On view on in the E. Craig Wall Jr. Academic Center from February 2 – March 14, 2020 are a collection of video artworks on the theme of family and memory, including Caroline Falby, Darren Douglas Floyd, Hye Young Kim, and Bradly Dever Treadaway. Learn about the art on view:
Caroline Falby is an artist based out of Brooklyn, NY. She is the recipient of the BRIC Media Arts Fellowship in 2018 and has exhibited her work at the Every Woman Biennial Film Festival, among others. She explains:
“this work is an abstract representation of my father’s death from AIDS-related complications and is a therapeutic space for me to reflect on his identity while re-defining my own. Accompanied by layered renditions of Jacques Brel’s “Ne Me Quitte Pas,” I’ve blended stop-motion and digital effects to construct an iconography that connects my encompassing grief with the overwhelming stress of living in the closet, the spread of the virus and my father’s transition into death.”
Darren Douglas Floyd received his B.A. in Women’s Studies from the College of Wooster in 1994 and his M.F.A. in Film and Media Arts from Temple University in 2001. He was accepted to several prestigious artist residencies including Yaddo, I-Park and the Millay Colony for the Arts. His work has been exhibited at the AC Institute, CANADA, Video Dumbo and Gallery 138 in New York City and screened in many group shows and film festivals. His creative practice redeploys subversive feminist production strategies to interrogate masculinity. CancerGram, his 2017 Instagram diary based on having stage 4 cancer, is an experimental storytelling practice that works through social media. He is currently convalescing in a desert valley. Of this artwork, he says:
“Waiting for dad to come home. We can’t open presents without him. Where could he be? Mom is upset but we kids are just bored. My dad had a talent for getting tight at exactly the wrong moment, often on holidays. After that we stopped celebrating. There were presents and maybe a last minute tree, but we never made a big deal out of Christmas again. Eventually we stopped giving gifts, which was the last tether back to the ritual of getting the family together. When that was gone, we stopped having Christmas entirely. After I moved to the city, I preferred to stay there for the holidays, with my people. The city was always better when most of its inhabitants were back wherever they came from. The emptiness made it feel more my own. After 9/11, Christmastime would bring a panic in me. A dreadful feeling that everyone else had someplace to be on the holiday. I had no place I had to be. I could go home. I could have people over. I could go to a friend’s holiday party. But there was no place I had to be on Christmas. My guess is that my dad was out having fun, drunkenly defying the idea that he should be at home on Christmas, but I don’t really know.”

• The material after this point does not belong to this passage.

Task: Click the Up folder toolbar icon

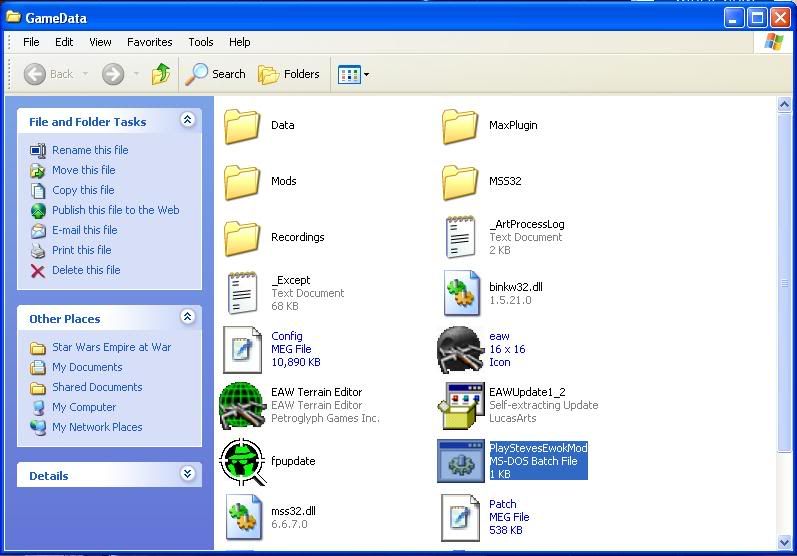Action: coord(160,74)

Hye Young Kim is Associate Professor of Art at Winston-Salem State University and an internationally exhibiting artist. She had solo exhibitions at venues such as the Visual Art Exchange in Raleigh, NC, and CyartSpace, Seoul, South Korea.
“Intimate Distance project is a participatory performance, which two people close their eyes for 3 minutes and to keep the closest distance by not trying to touch each other. This ongoing project is to capture psychological ‘intimate moments’ from physically closest distance and to emphasize on the intimate relationship, which has a power of transformation to define who we are, by using a mirror reflection as a visual strategy. By growing up with a big Korean family and strong Asian family bonding, I have played different roles of family and struggled between independence and dependence, and between personal decision and family involvement. Intimate relationships start from family, so I started to ask questions about what intimate relationships are, how to define roles of family, and how the intimate relationships of family affect who we are. When I visited my family in Korea in summer of 2014, I asked my family including myself to close their eyes in 3 minutes and to keep the closest distance by not trying to touch each other. Intimate Distance I in South Korea emphasizes on family dynamics by playing multiple roles of family by juxtaposing of these two different roles of family at the same time.”
Bradly Dever Treadaway is a Brooklyn based artist and teacher utilizing lens-based image making, moving images, sound, sculpture, installation and performance to comment on the breakdown of intergenerational communicating and broken familial links due to natural disaster, technological evolution, mental health challenges, societal shifts and the continuance of interpersonal detachment occurring within American communities. Treadaway is a Fulbright Scholar and has exhibited at the Whitney Museum of Art, Center for Photography at Woodstock, and many others. The artwork on view was generated from performative gestures featured in a fifteen-year body of short-form experimental video works related to domestic rituals, intergenerational communication and archival interventions. This non-linear montage juxtaposes and intertwines the artist’s study of vernacular archives and family histories.